● **Selected extract**
## START
In the mid 1980s powers-that-be decided headlice did not pose a health issue but were rather a social problem. Principals were no longer able to call on Community Health staff to help deal with infestations. Rather, children were withdrawn from school and collected by parents who undertook remedial treatment at home.

That worked when parents carried out the treatment. However, parental management at home has proved to be far less effective than school management once vested in Community Health systems.

This is just one “change” that has most certainly not lead to any improvement. Instead, the withdrawal of the support service has added to the incidence of student absence from school. And we don’t need children out of school.

SOMETHING NEW IS SOMETHING OLD

Many of the things that happen in our schools are not new but rather regurgitated ideas. The same goes with practice.

I have watched with fascination the phenomena that, sadly, is far too often the part of education and schools practice.

It might be called “when the clock resets to zero”.

This sad practice is all about succession and leadership in schools not wanting any part of what has gone before. Rather than building on the traditions, history and the practices of the school, the process is to dump as much as possible so that outgoing leadership teams start at zero. Materials, artefacts and other items are dumped, archived, or hidden from view. Those new to the school as leaders then start over making their own mark and establishing their own set of criteria in relation to the school.

Among the things shelved may be fine educational practices that for all intents and purposes are discontinued.

The new leadership (individual and team) wants to do their own thing and not in anyway be “encumbered“ by past practices and emphasis.

But there is a juxtaposition! After a number of years it’s common practice for those things that have been “hidden“ Buy new management to be dragged out of the cupboard and introduced as as new in terms of introduced materials or educational practices. A sad turning of the wheel.
## END
● **Required work**
Reproduce a passage from the commentary on school practice, beginning at the words "It might be" and stopping after "to the school.". The data is not needed for this work.

● **Source excerpt**
## START
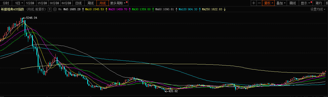
Task: Toggle the 简约 simplified view
Action: tap(319, 3)
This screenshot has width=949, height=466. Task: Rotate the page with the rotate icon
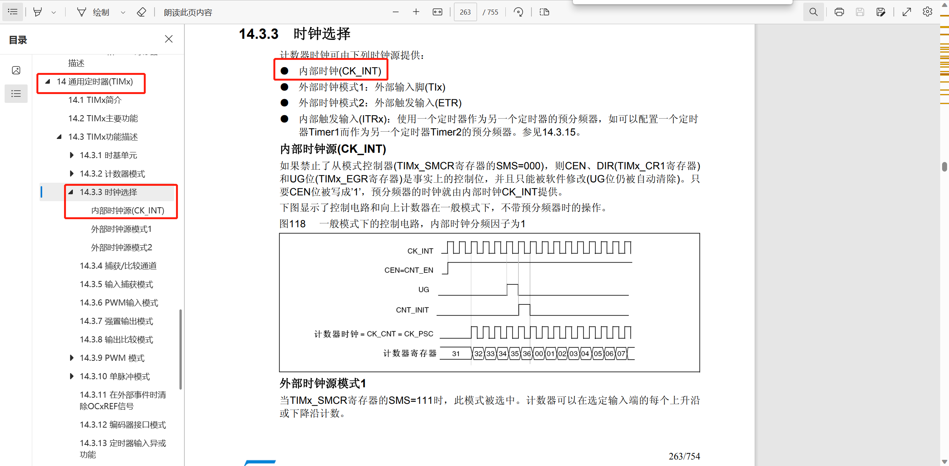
## END
● **Output**
It might be called “when the clock resets to zero”.

This sad practice is all about succession and leadership in schools not wanting any part of what has gone before. Rather than building on the traditions, history and the practices of the school, the process is to dump as much as possible so that outgoing leadership teams start at zero. Materials, artefacts and other items are dumped, archived, or hidden from view. Those new to the school as leaders then start over making their own mark and establishing their own set of criteria in relation to the school.